Recently we have upgraded our Aerospike version from community edition version 5 to enterprise edition version 6.1.0 for Batch write support. But while using it we encountered Segmentation fault error on Aerospike Server.
On investigation, we found that when we delete record using new BatchWrite(new Key(namespace, set, key), Operation.array(Operation.delete())) , we get Segmentation fault but not when deleted using new BatchDelete(new Key(namespace, set, key)).
Can someone please tell the difference between these two functions and why we are getting error on deleting record using BatchWrite?
We did try to quickly reproduce this and could not, we will add details once the case is opened. We are going to ask for your help finding a minimal reproducible scenario.
Thanks for the code to reproduce. It took a while, but we eventually reproduced it. (Note - if you configure “debug-allocations true”, then it happens every time.)
It is a double free. It has nothing to do with batch writes in particular – any write with the delete-all-bins operation will double free the bin data. It also only is an issue if you are configured “single-bin true” and “data-in-memory true”, which of course you are. (Note – in 6.4, two releases from now, the single-bin configuration will no longer be supported, and you should consider moving away from that.)
We will fix this today, and it will be available in a hotfix next week.

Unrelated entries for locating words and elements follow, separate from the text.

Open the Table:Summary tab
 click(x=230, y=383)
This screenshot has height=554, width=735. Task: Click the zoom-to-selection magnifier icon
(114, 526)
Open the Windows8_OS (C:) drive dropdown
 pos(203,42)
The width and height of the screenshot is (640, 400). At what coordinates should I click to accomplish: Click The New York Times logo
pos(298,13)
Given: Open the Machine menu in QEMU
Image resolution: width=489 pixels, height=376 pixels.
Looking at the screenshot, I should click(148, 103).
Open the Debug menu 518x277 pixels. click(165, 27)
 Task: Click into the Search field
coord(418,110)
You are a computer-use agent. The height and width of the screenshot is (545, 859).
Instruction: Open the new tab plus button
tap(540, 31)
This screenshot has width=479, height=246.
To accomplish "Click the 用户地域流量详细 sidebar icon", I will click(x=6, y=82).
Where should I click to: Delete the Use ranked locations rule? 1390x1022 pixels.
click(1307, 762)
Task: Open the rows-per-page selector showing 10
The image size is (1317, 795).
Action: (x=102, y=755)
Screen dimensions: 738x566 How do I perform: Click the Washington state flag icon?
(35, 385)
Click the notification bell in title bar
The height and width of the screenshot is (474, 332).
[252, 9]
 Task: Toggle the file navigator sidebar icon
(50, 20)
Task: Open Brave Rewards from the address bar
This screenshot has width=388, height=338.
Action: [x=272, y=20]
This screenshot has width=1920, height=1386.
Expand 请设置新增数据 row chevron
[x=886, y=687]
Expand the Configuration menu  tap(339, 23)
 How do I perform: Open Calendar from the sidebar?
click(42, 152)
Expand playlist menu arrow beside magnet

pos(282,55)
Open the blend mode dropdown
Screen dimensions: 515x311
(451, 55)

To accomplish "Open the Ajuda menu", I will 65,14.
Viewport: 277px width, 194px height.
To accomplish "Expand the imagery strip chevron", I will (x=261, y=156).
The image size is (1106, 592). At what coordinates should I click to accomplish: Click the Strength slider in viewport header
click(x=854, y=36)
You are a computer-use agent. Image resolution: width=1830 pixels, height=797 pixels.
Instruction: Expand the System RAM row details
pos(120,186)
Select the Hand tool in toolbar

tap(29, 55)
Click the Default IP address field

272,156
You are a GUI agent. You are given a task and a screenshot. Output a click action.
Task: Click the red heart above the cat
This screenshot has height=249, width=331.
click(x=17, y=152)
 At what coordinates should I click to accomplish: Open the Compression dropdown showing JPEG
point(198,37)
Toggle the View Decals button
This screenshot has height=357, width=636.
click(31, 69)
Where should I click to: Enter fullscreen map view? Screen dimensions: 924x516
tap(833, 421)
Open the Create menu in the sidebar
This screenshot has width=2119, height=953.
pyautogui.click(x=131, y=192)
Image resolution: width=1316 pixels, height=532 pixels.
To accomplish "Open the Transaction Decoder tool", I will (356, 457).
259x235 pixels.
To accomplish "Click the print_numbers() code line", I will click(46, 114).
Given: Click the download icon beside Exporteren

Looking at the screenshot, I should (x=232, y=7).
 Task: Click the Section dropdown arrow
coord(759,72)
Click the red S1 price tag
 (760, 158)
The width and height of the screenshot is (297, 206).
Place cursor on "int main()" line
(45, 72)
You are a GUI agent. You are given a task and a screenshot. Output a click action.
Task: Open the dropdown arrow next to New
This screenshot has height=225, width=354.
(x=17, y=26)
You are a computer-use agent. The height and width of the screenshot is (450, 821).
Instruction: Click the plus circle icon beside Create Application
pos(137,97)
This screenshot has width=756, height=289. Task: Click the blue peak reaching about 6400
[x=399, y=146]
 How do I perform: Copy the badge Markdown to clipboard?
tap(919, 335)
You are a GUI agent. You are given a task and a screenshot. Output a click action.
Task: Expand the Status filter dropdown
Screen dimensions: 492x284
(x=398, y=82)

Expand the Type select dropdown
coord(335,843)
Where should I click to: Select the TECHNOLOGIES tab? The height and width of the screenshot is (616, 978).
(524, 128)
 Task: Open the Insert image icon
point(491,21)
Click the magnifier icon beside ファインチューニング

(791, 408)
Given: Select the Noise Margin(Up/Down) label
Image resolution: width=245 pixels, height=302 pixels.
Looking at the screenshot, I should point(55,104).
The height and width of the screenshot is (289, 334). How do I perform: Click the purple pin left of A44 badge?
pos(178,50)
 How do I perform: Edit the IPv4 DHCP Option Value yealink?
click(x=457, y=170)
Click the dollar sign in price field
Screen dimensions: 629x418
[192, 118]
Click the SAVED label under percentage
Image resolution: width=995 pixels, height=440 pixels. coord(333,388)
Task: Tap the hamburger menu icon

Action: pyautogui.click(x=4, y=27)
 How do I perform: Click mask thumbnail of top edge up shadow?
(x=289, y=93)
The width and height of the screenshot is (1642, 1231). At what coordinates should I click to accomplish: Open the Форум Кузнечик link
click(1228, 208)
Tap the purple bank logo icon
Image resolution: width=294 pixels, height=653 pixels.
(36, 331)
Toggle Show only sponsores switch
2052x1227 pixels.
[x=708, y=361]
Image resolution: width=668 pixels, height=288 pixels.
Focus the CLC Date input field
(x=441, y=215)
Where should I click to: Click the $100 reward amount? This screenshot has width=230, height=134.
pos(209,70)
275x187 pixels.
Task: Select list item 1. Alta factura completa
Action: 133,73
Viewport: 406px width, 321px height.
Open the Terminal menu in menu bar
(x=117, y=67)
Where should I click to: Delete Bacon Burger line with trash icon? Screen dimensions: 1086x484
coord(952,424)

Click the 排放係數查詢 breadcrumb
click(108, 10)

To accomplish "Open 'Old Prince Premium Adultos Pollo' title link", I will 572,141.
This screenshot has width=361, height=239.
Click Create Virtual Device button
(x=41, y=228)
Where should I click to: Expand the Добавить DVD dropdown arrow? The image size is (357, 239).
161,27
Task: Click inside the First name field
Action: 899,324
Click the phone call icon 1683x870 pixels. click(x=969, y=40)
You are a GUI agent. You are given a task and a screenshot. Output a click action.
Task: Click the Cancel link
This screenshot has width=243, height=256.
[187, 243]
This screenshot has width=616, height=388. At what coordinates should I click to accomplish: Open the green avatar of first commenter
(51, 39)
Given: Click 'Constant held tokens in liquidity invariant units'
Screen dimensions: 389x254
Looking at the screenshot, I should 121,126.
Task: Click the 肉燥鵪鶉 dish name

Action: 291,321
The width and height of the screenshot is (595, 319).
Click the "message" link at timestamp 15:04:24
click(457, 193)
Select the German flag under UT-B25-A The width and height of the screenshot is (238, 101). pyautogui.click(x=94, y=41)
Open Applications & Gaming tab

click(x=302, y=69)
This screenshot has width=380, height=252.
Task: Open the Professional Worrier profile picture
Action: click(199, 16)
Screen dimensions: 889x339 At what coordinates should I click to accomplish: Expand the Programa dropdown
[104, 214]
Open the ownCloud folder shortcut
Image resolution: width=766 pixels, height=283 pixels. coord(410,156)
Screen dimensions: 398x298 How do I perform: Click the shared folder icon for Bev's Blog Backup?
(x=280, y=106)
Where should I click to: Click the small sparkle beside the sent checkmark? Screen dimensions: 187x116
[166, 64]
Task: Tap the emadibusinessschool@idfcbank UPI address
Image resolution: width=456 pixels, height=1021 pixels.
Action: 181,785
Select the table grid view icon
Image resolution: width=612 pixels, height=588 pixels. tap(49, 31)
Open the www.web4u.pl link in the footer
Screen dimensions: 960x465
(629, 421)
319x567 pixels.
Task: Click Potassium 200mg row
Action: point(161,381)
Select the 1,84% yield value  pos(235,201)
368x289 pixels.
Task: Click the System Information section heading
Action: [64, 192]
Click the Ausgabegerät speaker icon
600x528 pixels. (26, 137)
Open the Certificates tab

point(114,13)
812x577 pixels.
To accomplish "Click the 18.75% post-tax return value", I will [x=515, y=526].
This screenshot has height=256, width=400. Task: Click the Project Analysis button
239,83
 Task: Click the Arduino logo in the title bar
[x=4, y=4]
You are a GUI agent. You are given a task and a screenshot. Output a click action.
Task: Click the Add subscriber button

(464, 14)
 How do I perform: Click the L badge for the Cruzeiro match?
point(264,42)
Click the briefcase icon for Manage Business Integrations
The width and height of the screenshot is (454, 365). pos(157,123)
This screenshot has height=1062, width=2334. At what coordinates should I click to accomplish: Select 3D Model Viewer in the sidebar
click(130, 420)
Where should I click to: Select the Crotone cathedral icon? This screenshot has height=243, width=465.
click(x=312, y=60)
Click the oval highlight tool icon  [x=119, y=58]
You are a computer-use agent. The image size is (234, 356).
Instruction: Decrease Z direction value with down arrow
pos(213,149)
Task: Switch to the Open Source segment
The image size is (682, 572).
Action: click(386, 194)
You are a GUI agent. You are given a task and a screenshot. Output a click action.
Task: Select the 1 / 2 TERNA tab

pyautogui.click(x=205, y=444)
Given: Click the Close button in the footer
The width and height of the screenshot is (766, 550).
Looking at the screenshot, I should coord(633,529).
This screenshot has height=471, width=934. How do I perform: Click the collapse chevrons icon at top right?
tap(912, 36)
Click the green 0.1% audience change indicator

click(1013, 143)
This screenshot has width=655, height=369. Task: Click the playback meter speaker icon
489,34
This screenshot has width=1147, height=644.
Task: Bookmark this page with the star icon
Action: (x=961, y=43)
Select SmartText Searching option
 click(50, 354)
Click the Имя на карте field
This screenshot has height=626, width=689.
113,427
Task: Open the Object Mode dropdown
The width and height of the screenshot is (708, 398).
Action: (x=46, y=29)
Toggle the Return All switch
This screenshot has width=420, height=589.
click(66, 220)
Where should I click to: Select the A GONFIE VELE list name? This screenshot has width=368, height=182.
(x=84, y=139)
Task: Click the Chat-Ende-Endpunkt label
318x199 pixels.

Separately, I am a bit worried by the log lines showing in your first report:
Feb 27 2023 07:49:35 GMT: WARNING (flat): (flat.c:400) extra rblocks follow flat bin
Feb 27 2023 07:49:35 GMT: WARNING (record): (record.c:493) {replicator} record replace: failed unpickle bin 3309a6d6d12e49995f0184c1b674498c44d0bf18
The bug we are fixing does not explain these, as far as we can tell. One thing that might explain them is you are running a cluster in which this node is “single-bin” but some other node is not.
Anyhow, we will definitely fix the crash, whether or not we can explain the above warnings.
Thanks for responding quickly. One thing I still don’t understand is why deleting records with BatchDelete function doesn’t cause this issue. Isn’t BatchDelete also delete-all-bins operation?
BatchDelete is not the same thing. It generates a record delete transaction that goes on a different code path, as opposed to a record delete operation that can go within an atomic set of operations. If all you want to do is delete a record, BatchDelete is fine. If you want to mix deleting the record (atomically) with other operations, like read it then delete it, then you would use the delete-record operation with other operations. You can of course use it as an operation by itself, and it will do the same thing as BatchDelete, but via a different code path which had the bug.